Once on the other side of the ordeal, if you live to tell about it, is finding your way back bringing your gift.

5. The return. This is a critical component and one that many men blow. If you want to impact others by who you now are, you must come back, tell them, and more importantly show them who you are now. You are now different, altered in some way. Your community needs your gifts, your lessons, your new, fresh perspective. You have a gift to give in some way. It is your job to find out what you are bringing back, bring it back, and find out how you need to deliver it.

A few other key points to consider

Determine why you are wanting this. Why now? What is your intention setting out? What is the point? Are you really willing to surrender fully, partially? Get crystal clear on why are you setting out into the unknown.

Then, as my bro Dan Riggan once told me when we led four, back to back, 7-day men’s ROP wilderness trips together, set your intention and let it go. That’s right. Offer it up and be open to whatever experience you get. It will likely be very different than you wanted or expected.

For example, if Matt’s intention is “to relate to myself as someone who can survive and even thrive in the world with nothing – and from there, create massive wealth for myself and the world,” then he needs to consider what “death” needs to happen to step into this. What needs to die in me? What am I willing to let go of and burn forever? He might actually create a ritual within his journey to address this.
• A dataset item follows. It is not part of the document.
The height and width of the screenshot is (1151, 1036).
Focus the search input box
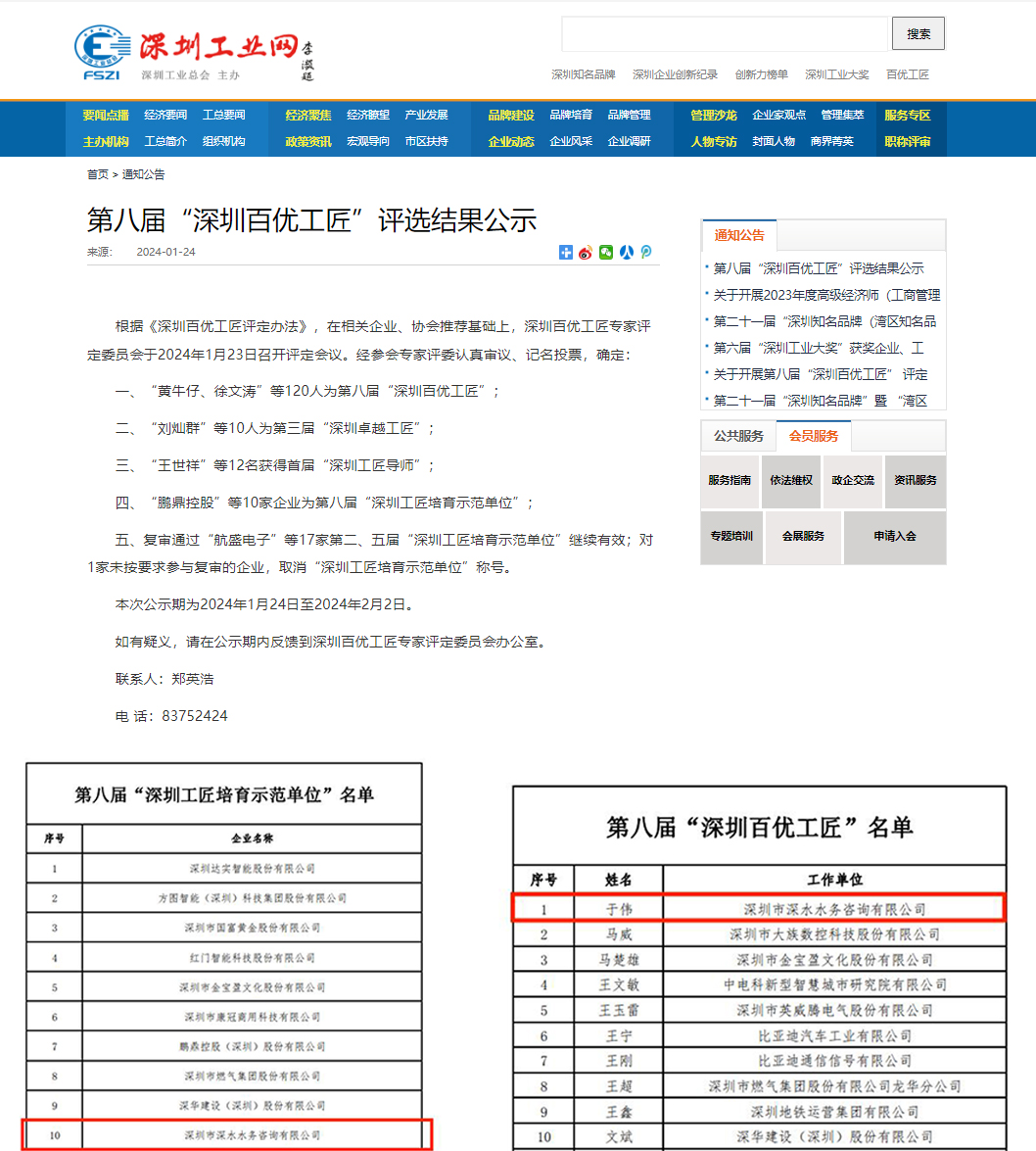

Since Matt also wants to explore receiving, more clarity is needed here. What qualifies as receiving? From who? Just because Matt might learn to receive from others on the hitchhiking journey, does that mean he’ll be more able to receive love from his family, lover, and friends? Learning how to receive love is a massive edge for me and most men.
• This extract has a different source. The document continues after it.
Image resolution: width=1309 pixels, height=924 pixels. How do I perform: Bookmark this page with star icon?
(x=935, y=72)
Determine if you want others involved. How so? What is their role? I believe it is essential to have a few “mid-wives” that have gone down the path before you that will have some idea of what you are going through. Someone who can “hold you” through whatever darkness you might encounter.

mentor is key here. It is also possible to get others on board so they can be doing their ROP concurrently. For example, maybe several men in your men’s group want to do a four day vision fast together. This is good for safety in the wilderness. If, on the other hand, you might want to go-it-alone. If you want to do a year-long journey and travel abroad alone, your set up and support system must be well calculated.

For Matt, who is holding him throughout the process? What kind of spiritual context, framework or undercurrent will assist him?

Determine the structure. Is it tight such as a month-long solo meditation retreat in a cabin? Or is the structure loose and open-ended like Matt’s? Is the wind going to take you or are you in the driver’s seat planning every step? Go after your growth edge. Do what is uncomfortable, new, and fresh for you. But stay away from stupid, irresponsible, impulsive acts.

Use the 5 steps above or look more into Joseph Campbell’s hero’s journey for an outline to your ROP.

The more embodied your journey the better. Being in your body will help you clear blocks, move through karma, and release old emotions. If you are not experiencing pain and great joy, something is likely off. If you don’t feel anything during your experience from tremendous highs to dark lows, then re-evaluate. I know plenty of meditators that just sit there and space out and think they are getting somewhere.

Having a daily practice of some kind, be it meditation, journaling, walking quietly, and other contemplative, body-present-centered practices faciliate a deeper journey.

What about illicit substances? If used consciously and in a ritualistic, respectful way, plant medicine such as peyote or ayahuascacan be massively transformative for truth seekers and courageous men willing to face their demons and their darkness to uncover their light. Plant medicine is only to be done under the guidance of trained shamans and elders who deeply know the power and potential consequences of their use.

Document your ROP. Bring a flip video or journal and keep track on things. Write about it, and share it live or later on. This way, others can learn from your experience.